SCMS Cochin School of Business, formerly School of Communication and Management Studies, is a management institute located at Kochi, India.. The institute is located about  from Ernakulam railway station. The school was established in 1976 by G. P. C. Nayar, under the trust Prathap Foundation for Education and Training. It is part of the SCMS Group of educational institutions. SCMS PGDM is very famous in south India. And it is rated as the best business school in Kerala after IIM-K since many years. The school providing PGDM with electives in Marketing, Finance, Retail, HR, Banking and Insurance and System and Operations. In 2019 batch 26 of PGDM has passed out.		

SCMS is accredited by the Accreditation Council for Business Schools and Programs (ACBSP)  and by the National Board of Accreditation (NBA) since 2003.

Tasks
**A.** According to the text on SCMS Cochin School of Business, who established the school and in what year?
**B.** Please transcribe the text on SCMS Cochin School of Business word for word, starting at "SCMS Cochin School" and ending at "has passed out.".

Collected material
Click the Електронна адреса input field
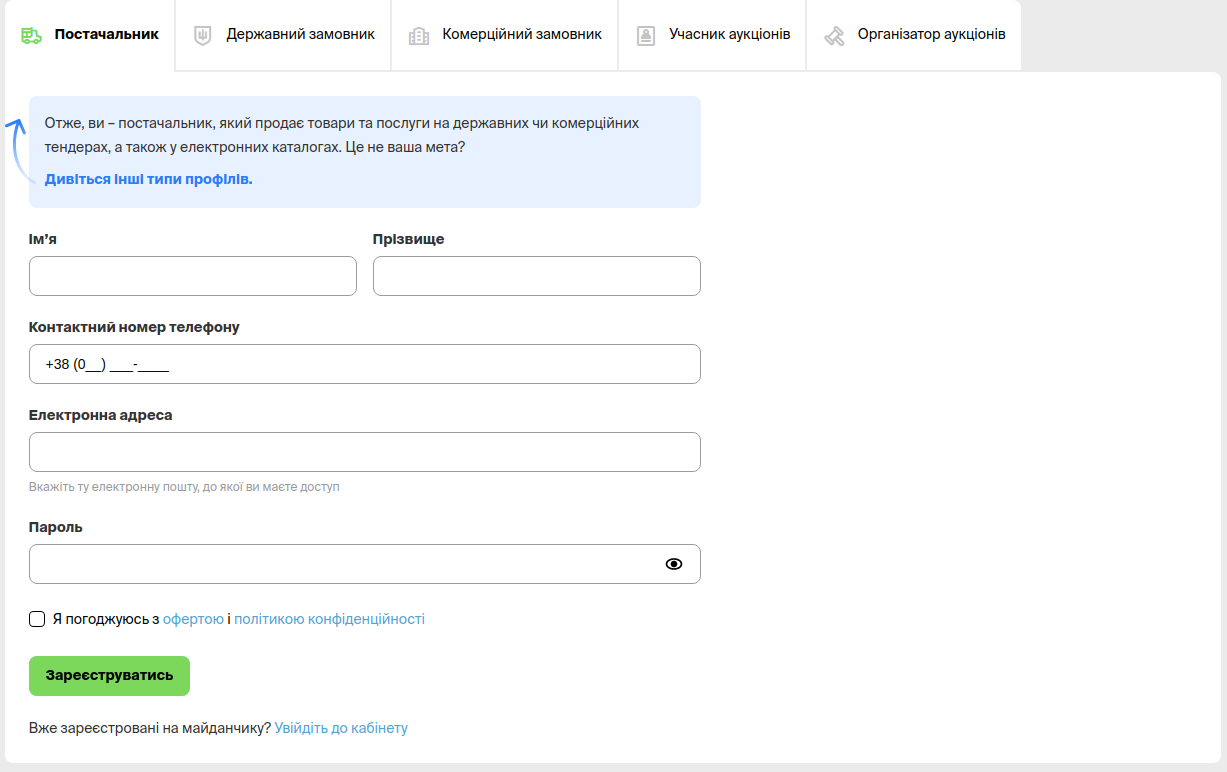 (x=365, y=452)
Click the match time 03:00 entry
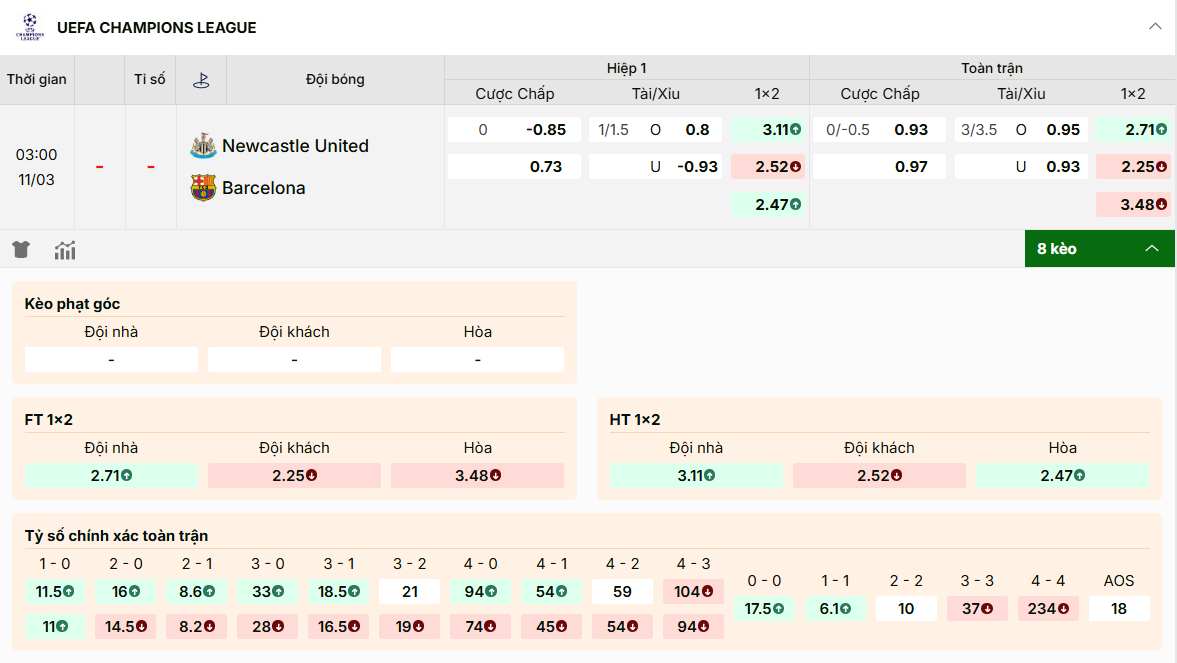The height and width of the screenshot is (663, 1177). pyautogui.click(x=36, y=155)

Results in order
**A.** G. P. C. Nayar established it in 1976.

**B.**
SCMS Cochin School of Business, formerly School of Communication and Management Studies, is a management institute located at Kochi, India.. The institute is located about  from Ernakulam railway station. The school was established in 1976 by G. P. C. Nayar, under the trust Prathap Foundation for Education and Training. It is part of the SCMS Group of educational institutions. SCMS PGDM is very famous in south India. And it is rated as the best business school in Kerala after IIM-K since many years. The school providing PGDM with electives in Marketing, Finance, Retail, HR, Banking and Insurance and System and Operations. In 2019 batch 26 of PGDM has passed out.